MonetDBLite-Python icon indicating copy to clipboard operation
MonetDBLite-Python copied to clipboard

Parallelized inserts using MonetDBLite are not persistent

Open sedot42 opened this issue 5 years ago • 5 comments

  • MonetDBLite-Python version: 0.6.3
  • Python version: 3.7.3
  • Pip version: 19.0.3
  • Operating System: Arch Linux

Description

I'm importing point cloud data. Since some processing steps are pretty CPU-intensive, I'm parallelizing the processing. At the end of the preprocessing, the data is loaded into MonetDB from a Pandas data frame.

As long as the Python process is active, the size of the database on disk increases with each insert. But as soon as the process/worker terminates, disk sizes shrinks back to 1.5MB.
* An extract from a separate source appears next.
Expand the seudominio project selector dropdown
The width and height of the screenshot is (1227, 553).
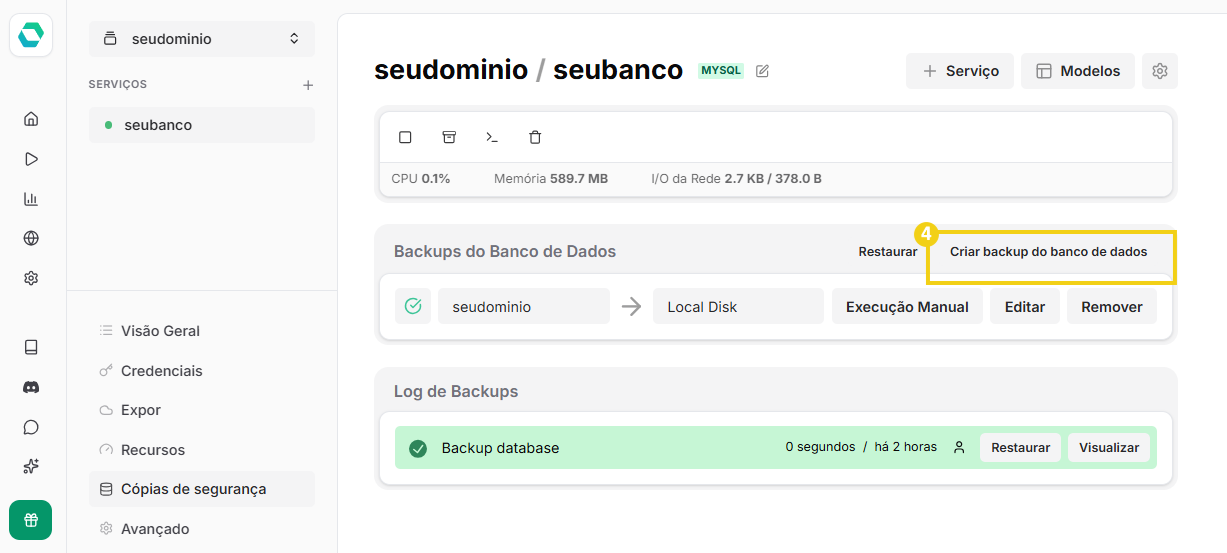[202, 39]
How can I make the changes persistent?

What I Did

This is a rough simplification of the code:

def process:
   # preprocessing...
   x, y = numpy.meshgrid(numpy.arange(1000), numpy.arange(1000))
   z = numpy.random.rand(1000000)
   data = pandas.DataFrame({"x": x, "y": y, "z": z})
   conn = monetdblite.connectclient()
   monetdblite.insert('points', data, client=conn)
   del conn

datalist = [...]
monetdblite.init("./database/")
with Pool(processes=2, maxtasksperchild=1) as p:
    p.map(process, datalist, 1)
monetdblite.shutdown()

Related stackoverflow question

sedot42 avatar May 20 '19 13:05 sedot42

Hi,

Without knowing the specifics of your application, I think the problem that you might be facing is how MonetDB, (and MonetDBLite as a consequence) handles transactions. Take a look at this blog post. Please note that, contrary to MonetDB, by default MonetDBLite is not in autocommit mode.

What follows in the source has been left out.